Source data.
────────────────────────────────────────

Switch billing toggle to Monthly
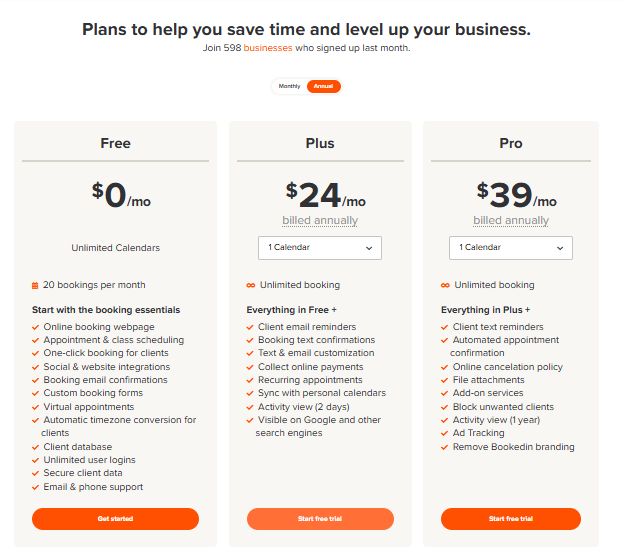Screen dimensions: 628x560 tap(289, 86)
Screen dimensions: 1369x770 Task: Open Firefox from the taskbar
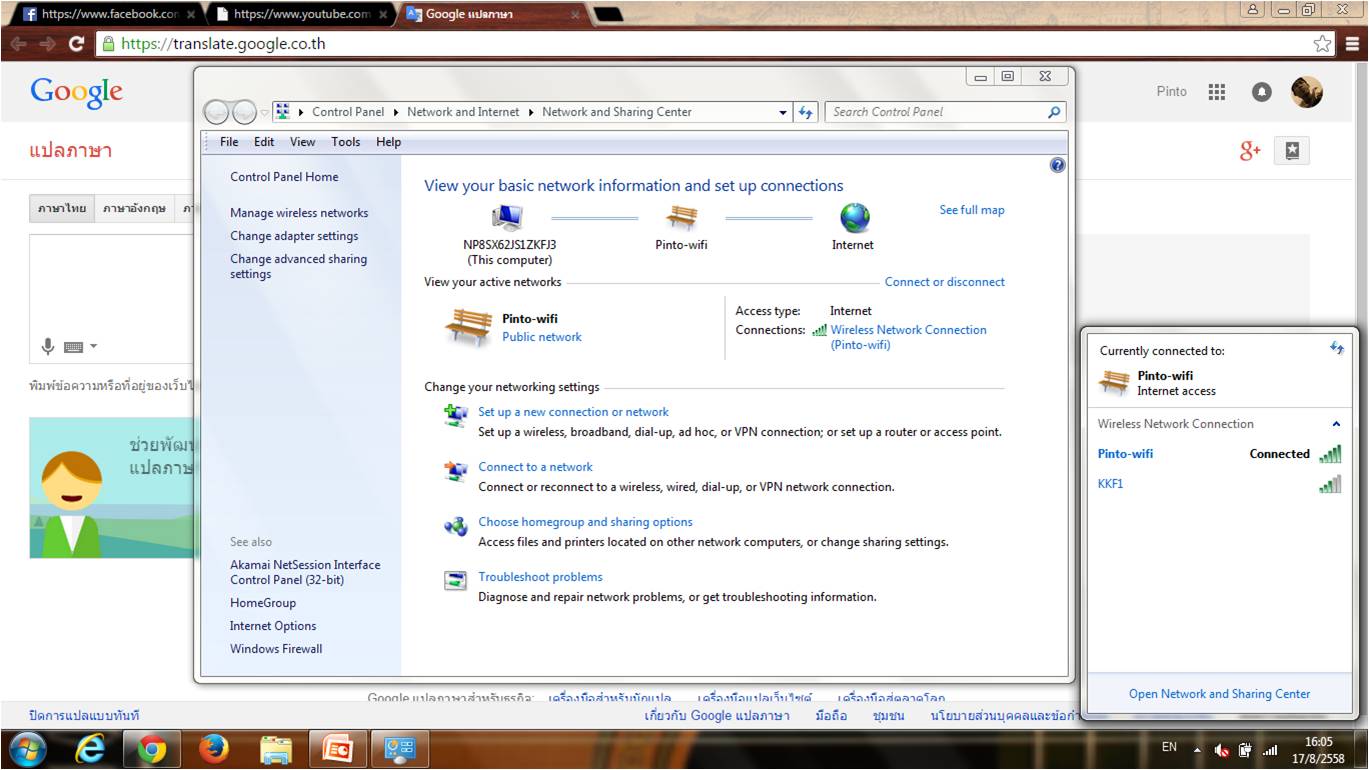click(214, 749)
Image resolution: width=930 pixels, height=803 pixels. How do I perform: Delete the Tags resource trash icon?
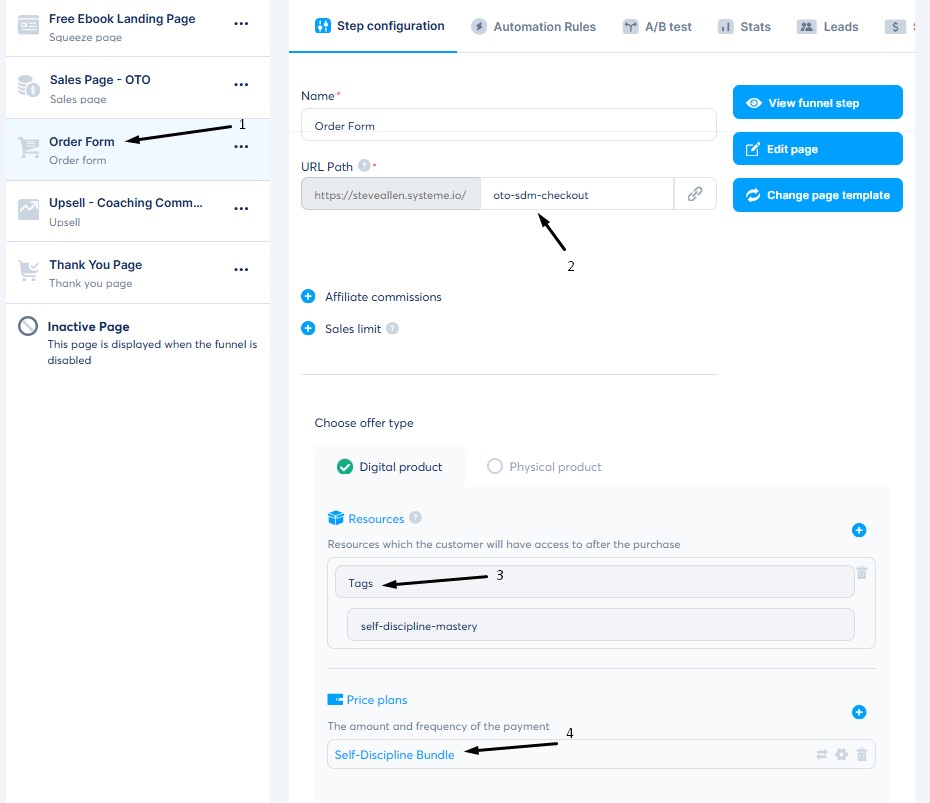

────────────────────────────────────────

WORK TO COMPLETE. In the records above, find the line containing "Screen dimensions: 1369x770" and restate it and every line after it word for word, all pictures excluded.

COMPLETED EXERCISE.
Screen dimensions: 1369x770 Task: Open Firefox from the taskbar
click(214, 749)
Image resolution: width=930 pixels, height=803 pixels. How do I perform: Delete the Tags resource trash icon?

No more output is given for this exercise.